Part 51: A School Year Full Of Experiences

I made good progress in class, but sometimes I had trouble with math. If I didn’t understand something, I ran to the dormitory with my classmates and did my homework there. In the community, I was able to close the gaps in my knowledge.

Who should I have asked at home if I didn’t understand how to solve equations with two unknowns or how to interpolate logarithms? The school year flew by. The snow on the blossoms in the large cherry orchard had long since been blown away by the mild spring wind. Easter and Whitsun interrupted the daily monotony.

The young birds of the yellowhammer, which had returned from the south, had long since fledged. The winter barley turned yellow and announced summer.
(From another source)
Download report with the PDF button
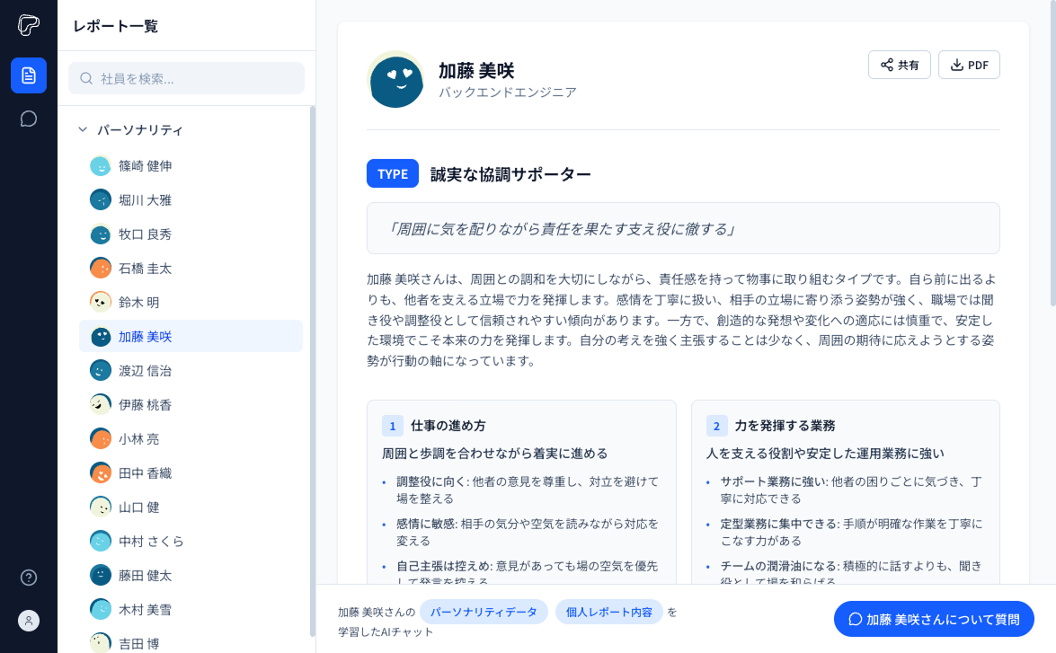(969, 65)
The school year was coming to an end. My report card was incredibly good. It had been worth the effort, and I had proved it to the girls. Transferred to Class 9a, I now belonged to the leading group of students.

The summer vacations gave me a break from learning but were filled with plenty of work. Father was not there, and I had to take care of the firewood for the winter and the feed for the animals alone. But there was also time again for visits to the ‘old forester.’ In the evening I met with Hans in our hut.
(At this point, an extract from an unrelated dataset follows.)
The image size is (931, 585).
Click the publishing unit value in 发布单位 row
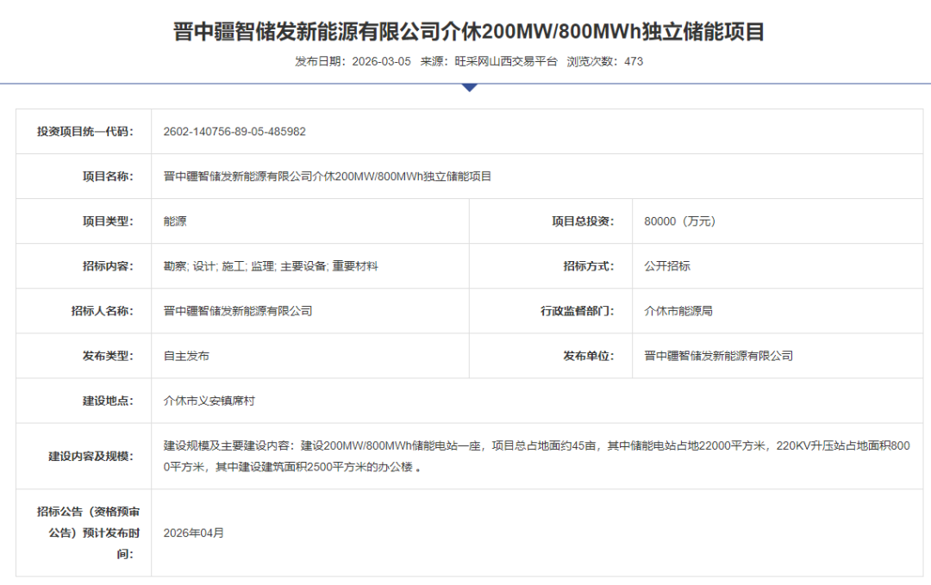click(718, 356)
We never had boredom. On weekends we went to the dance in the tavern. Until 22.00 o’clock we were allowed officially on the hall. Then the band blew the bugle. Then it was time to secretly disappear to the gallery to watch the hustle and bustle in the hall in the usual way.

On my way home late one such evening, I had a harmless but, for me, terrifying experience. When I left the light circle of the tavern, I could not see my hand in front of my eyes. The whole village was in deep darkness. There were no streetlights, and those who were not at the dance hall were in bed, asleep.

At first, I thought my eyes had to get used to the darkness. But it remained pitch black night and dead silence. Slowly feeling with my feet, I groped my way home. When I reached the courtyard through the gate, I had the feeling of being followed. Behind me softly shuffling footsteps.

I stopped and listened into the darkness. Nothing, everything was dead silent. At the next step, I clearly heard the pursuer behind me. Again, I stopped. The pursuer seemed to see me, for he also paused. The stranger seemed to see all my movements with X-ray eyes. I did not dare to turn around.

With quick steps I reached the front door. Again, I heard the quick shuffling steps of the invisible man behind me, and I felt a chill. Who was he? What did he want? I clearly heard the quiet footsteps of the pursuer over the steps to the landing. I paused, and it was as if I could feel the warm breath of the stranger on the back of my neck.

Then I mustered all my courage and jumped up the last steps. The stranger followed just as hastily. I yanked open the parlor door. A lightning-quick grasp of the switch, and the light flared up. I sprang around, ready to defend myself. No one was behind me.

The fear fell away from me. Relieved, I entered the room. There he was again, the mysterious invisible pursuer: A long straw with a thick ear of corn had caught in the heel of my shoe and pursued me from the yard to the living room. I was ashamed. A sensory illusion and the deep darkness had scared me to death. Nobody found out about it, and I didn’t tell my friend Hans either.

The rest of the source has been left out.